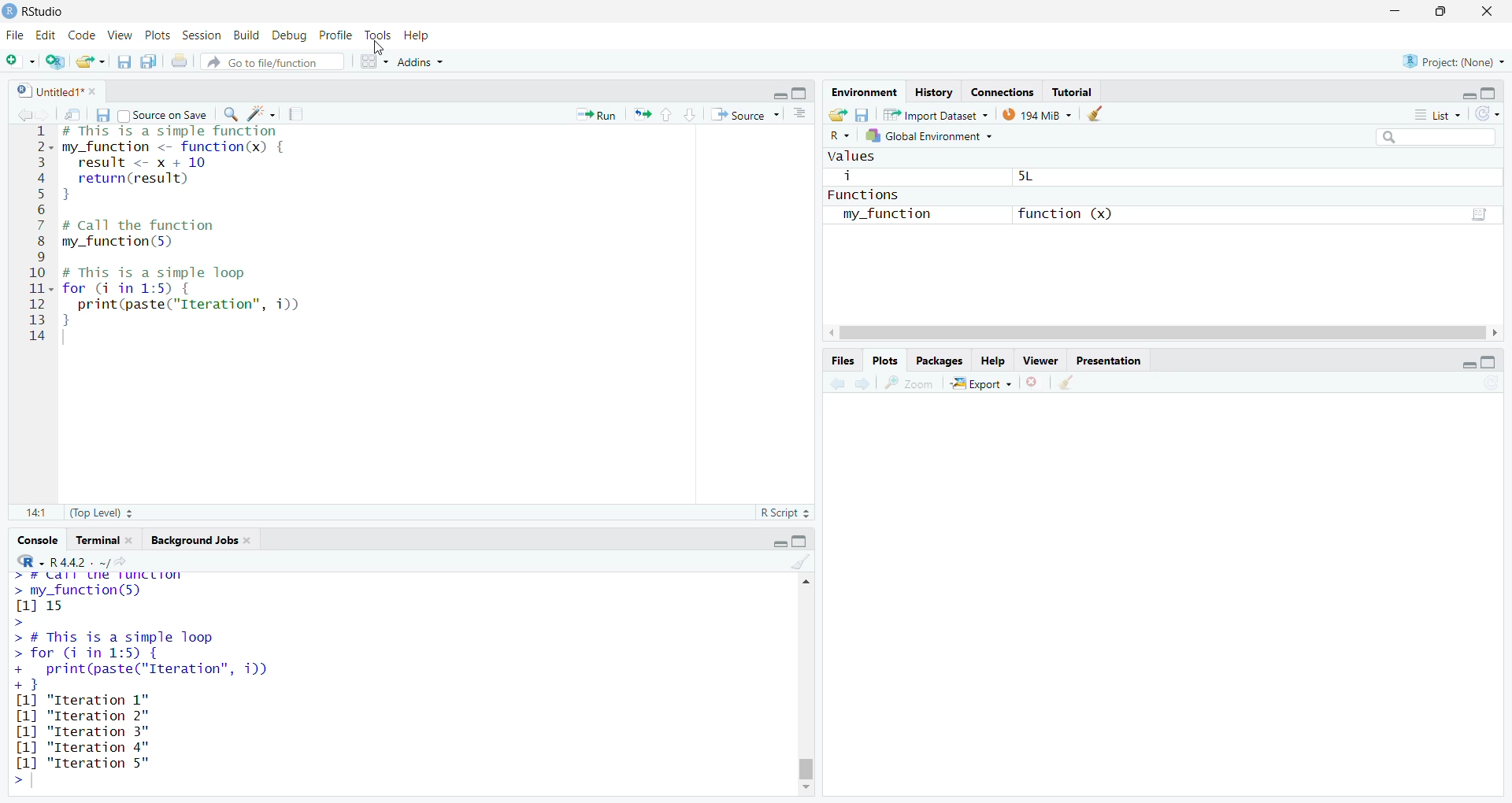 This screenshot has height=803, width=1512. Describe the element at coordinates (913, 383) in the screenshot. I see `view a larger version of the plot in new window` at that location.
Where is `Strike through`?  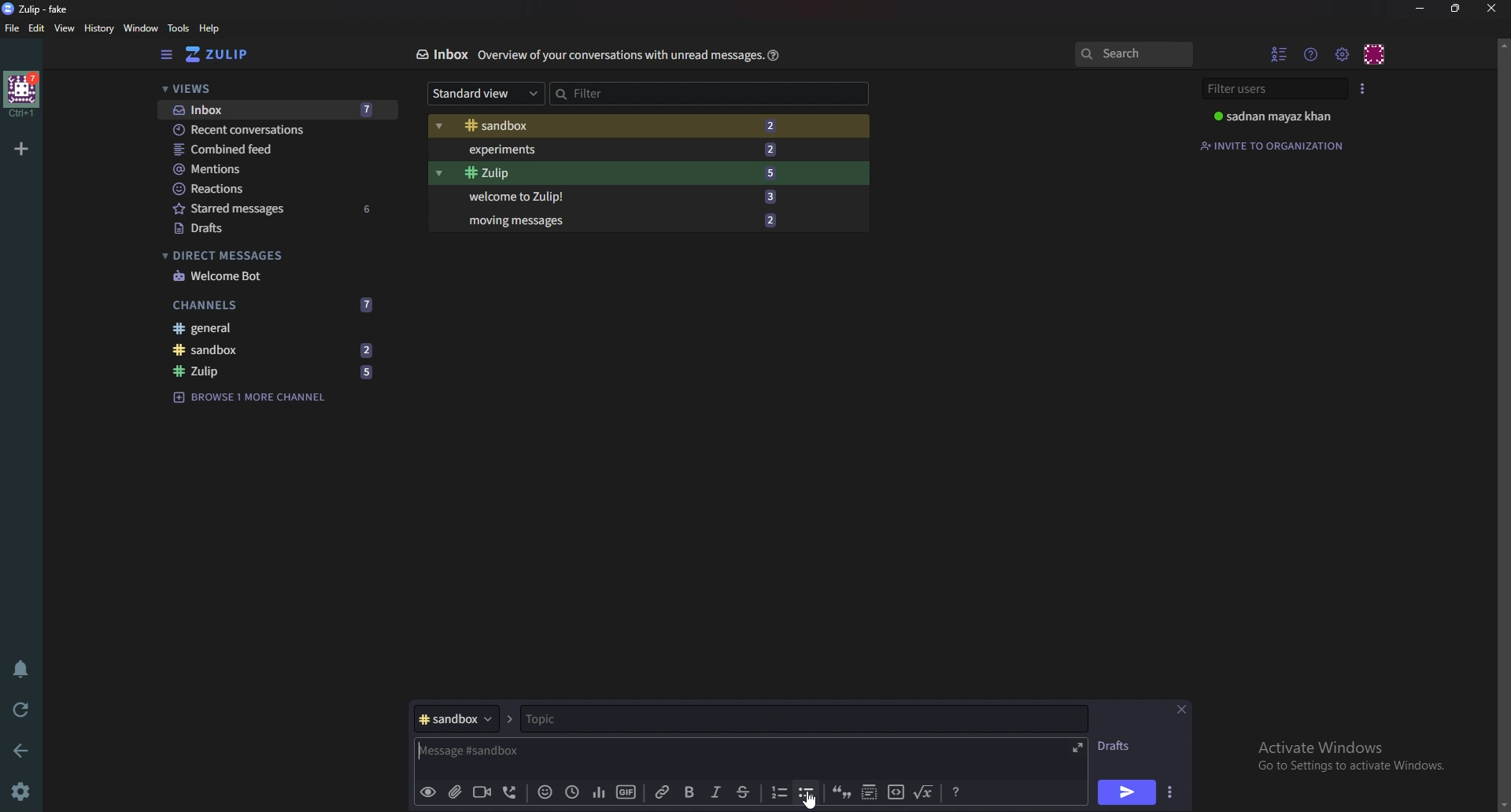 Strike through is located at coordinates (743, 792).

...

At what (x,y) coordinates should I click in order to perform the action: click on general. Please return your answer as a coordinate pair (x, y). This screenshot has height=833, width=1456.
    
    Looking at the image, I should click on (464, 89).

* * *

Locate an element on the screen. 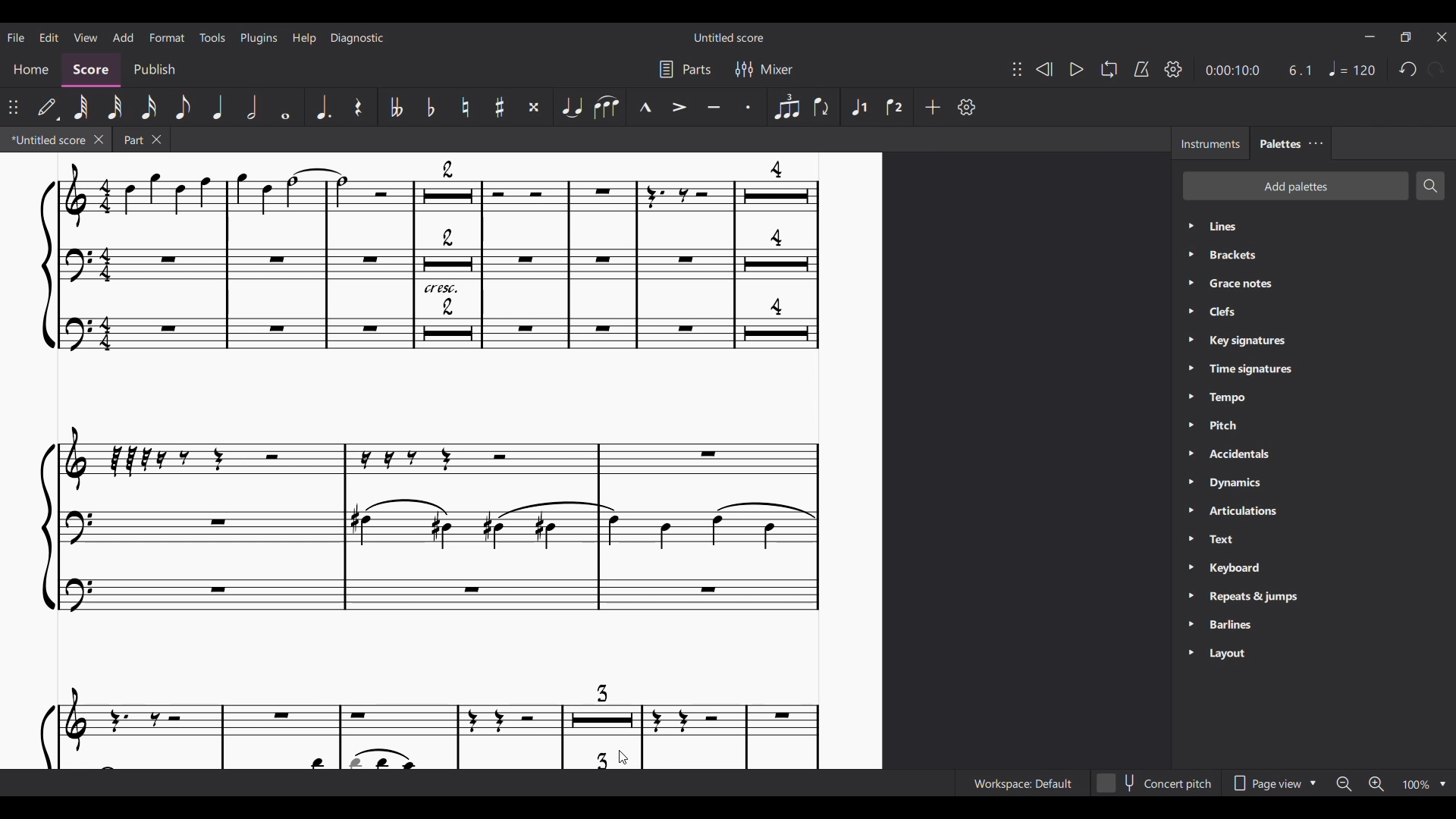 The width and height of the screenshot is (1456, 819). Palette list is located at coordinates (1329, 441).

Task goal: Print the listing lines exactly as they appear, starting at the line containing "At what (x,y)" and ending at the line containing "Looking at the", including both of those lines.

Complete response:
At what (x,y) coordinates should I click in order to perform the action: click on general. Please return your answer as a coordinate pair (x, y). This screenshot has height=833, width=1456.
    
    Looking at the image, I should click on (464, 89).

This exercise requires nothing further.